While the aforementioned ecclesiastical maneuverings are underway, events are moving swiftly ahead in the political sphere. The persecuted Catholics in North Africa appeal to Justinian to send troops against their Arian Vandal oppressors. This sparks the short-lived Vandalic Wars. Justinian sends Belisarius — the greatest general of his age — to do the job. In 533-34, imperial armies move against the Vandals. Belisarius makes short work of the barbarians. He receives the submission of the Vandal king Gelimer, and North Africa is reincorporated into the Empire. Phase Two of Justinian's Grand Design follows immediately: the military reconquest of Italy, the heart and mother province of the Western Empire. The Ostrogoths have played into Justinian's hands. In his latter years, Theodoric had begun to persecute the Catholic Italians. Following his death, Ostrogothic cruelty toward non-Arians intensifies. Italians look for a deliverer to uproot Arianism. Justinian now has an excuse for invading Italy. He sees himself as God's agent in destroying the barbarian heretics and winning back the lost provinces of the West. If he succeeds in toppling the barbarian usurper from the Western throne, his dream of restoring the Roman Empire will become reality!

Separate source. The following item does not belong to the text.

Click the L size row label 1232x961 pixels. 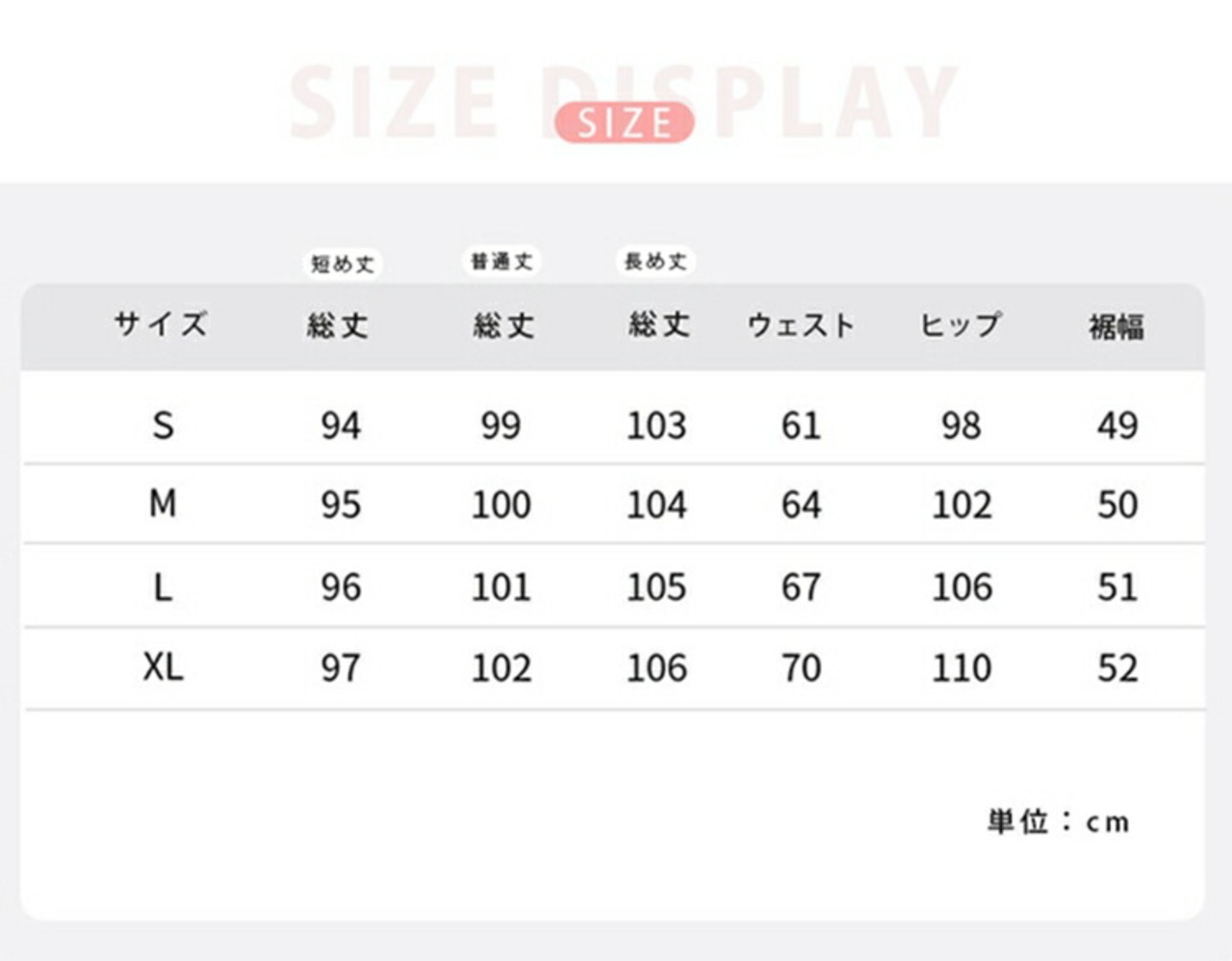(163, 586)
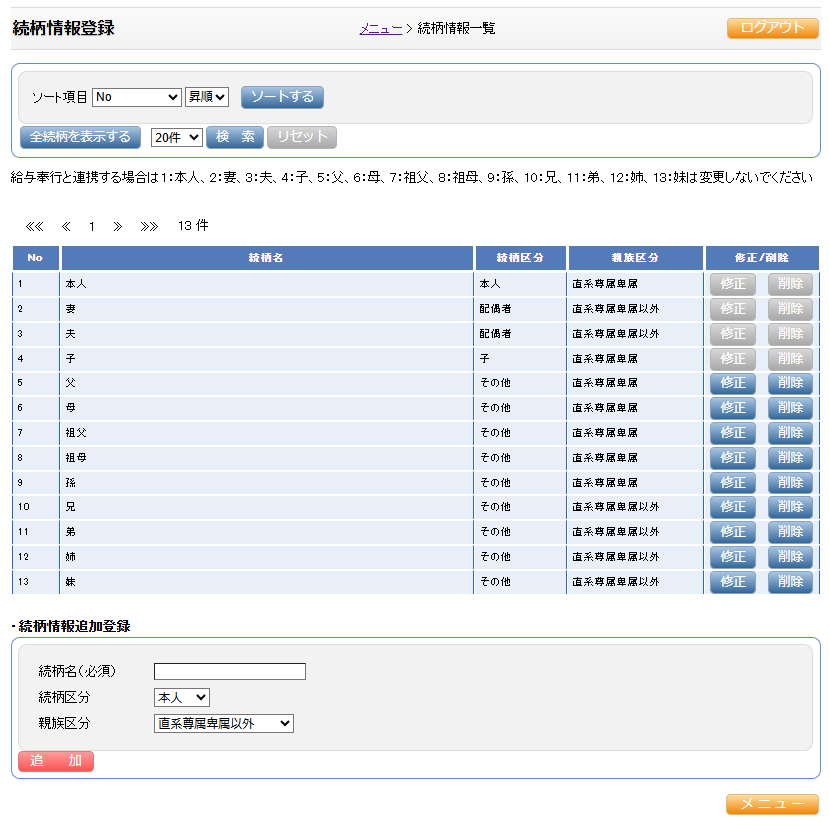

In 535, Belisarius — fresh from victory in North Africa — arrives in Italy to take on the Ostrogoths. Italy is plunged into war. The fighting will continue for nearly two decades. In 540, Belisarius captures Ravenna and announces the end of the war. But the Goths soon regroup under a new king, Totila, and again take the offensive. City after city falls to Totila, including Rome in 546. (Totila holds the last chariot races in Rome's Circus Maximus in 549.) In 549, Belisarius is recalled to Constantinople. In 552, Justinian sends a strong force against Totila under the command of General Narses. Totila is defeated and mortally wounded in the summer of 552. His body is placed at the feet of Justinian in Constantinople. By 554, the Gothic hold is completely broken. The reconquest of the peninsula is complete. Italy is regained! Italy is now firmly in Justinian's hands. His Pragmatic Sanction of 554 (mentioned previously) officially restores the Italian lands taken by the Ostrogoths. Italy is again an integral part of the Empire. Three barbarian Arian kingdoms have been uprooted and swept away! The deadly wound of A.D. 476 is healed! The ancient Roman Empire is revived — restored under the scepter of Justinian. Both "legs" of the Empire — East and West — are now under his personal control. History will memorialize his great achievement as the "Imperial Restoration." It is a milestone In the story of mankind.
Heir of the Caesars
Many territories have been regained. During his reign, Justinian has doubled the Empire's extent! The great Emperor dies on November 14, 565. He has lived 83 years and reigned 38. At his death, his restoration is ready to crumble. The resources of the Empire are not sufficient to maintain those territories that have been recovered. The treasury is empty. The army is scattered and ill paid. Within a century after his death, the Empire will have lost more territory than Justinian had gained! Just three years after his death, the Longobardi, or Lombards — a Germanic tribe — invade and conquer half of Italy. Again the Eastern Empire is deprived of the greater portion of the Italian peninsula. The continuing threat of the Empire's traditional enemy to the east — Persia — further saps Byzantium's strength. And soon, the forces unleashed by Mohammed in Arabia will introduce yet another peril. In the meantime, the Roman court of the East will lose much of its Western character. For these and other reasons, the focus of events will now shift to the West. As the Eastern Empire founders, Papal Rome will turn its eyes toward Western Europe, where the powerful Frankish kingdom is on the rise. Subsequent revivals of the ancient Roman Empire will surface in France, Germany and Austria. The center will shift away from the Mediterranean to the heart of Europe. But Justinian's efforts are not to be slighted. His reign has signaled a rebirth of imperial greatness. He has been a true Roman emperor, an heir of the Roman Caesars! Much of what will be envisioned and accomplished by later conquerors who build upon the ruins of the Roman Empire will be owed to the memory of the Grand Design of Justinian. The historical consequences will be major. (NEXT MONTH: "Charlemagne — and the New Europe.")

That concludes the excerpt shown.